S&P500 Futures are down .52%, adding to losses after yesterdays late reversal to the downside. The FED did the expected and kept rates unchanged. The initial reaction was a spike higher, but the markets returned to their pre-FED prices and then collapsed into the closing bell.
The chart below reveals the obvious. The market is in the midst of a pull back, the duration and depths of which remain uncertain, but one that will surely, at some point, like every other pull back, will turn into a tremendous buy the dip opportunity.
Yesterdays FED pop had some lasting power, as did the morning Pavlovian spike to the upside. In previous sessions the ceremonial opening spike was swiftly sold and the morning rally morphed into rout. Yesterday that action did not come to fruition and the market looked ready to close modestly higher on the day. But heavy late day selling smacked the market back on its back, and price action remains in the bears court.

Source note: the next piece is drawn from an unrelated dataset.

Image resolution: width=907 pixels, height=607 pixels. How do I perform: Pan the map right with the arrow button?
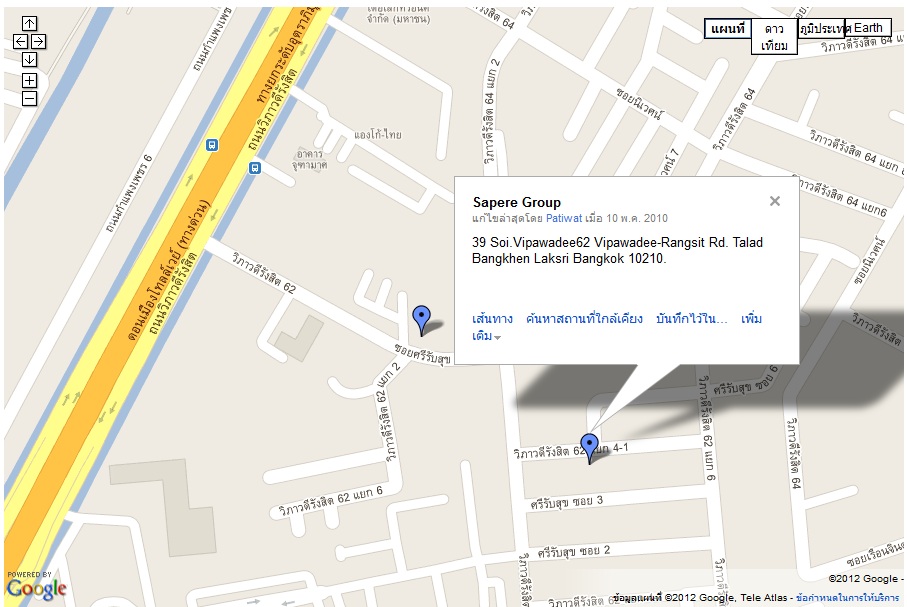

The Rope a Dope days of just a few moths ago have turned 180 degerees. Recall at the start of the year the action was sell the rip, or put the pop - as prices rallied out of the gate money was made shorting and selling those intra-day rallies. After the February lows the action reversed. Any early action weakness was bought hand over fist.
I would argue that the market needs a morning dip to reverse the downtrend. When buy the dip returns, we may very well have seen our bottom for this most recent pull back.
We have Brexit, negative interest rates, Bank shares getting pummeled.... why? Are we in the early innings of a 'sell first ask questions later' phase of this market? The Financials are getting clobbered. Negative interest rates are a tightening noose for bank shares. Is there more behind the scenes that we don't know about? Financials continue to lead the way on this pull back. Until they reverse course the market will have a tough time turning around.
The key level on S&P500 futures that the market has not been able to hold.....the same level that was the drop point for the market collapse last August.... we couldn't hold it again. After breaking through it with gusto last week, the market ran out of gas. It's winded. But just how much further is this pull back going to go?
Momentum remains to the downside. The $SPY momentum sell signal was triggered last week - until it runs its course the bias is to the downside.
From a short term perspective I think the most recent pull back has a good chance at staying about the $203.50 level on the $SPY. Couple a move to $203.50 with a momentum buy signal and it will be a good risk/reward to go long.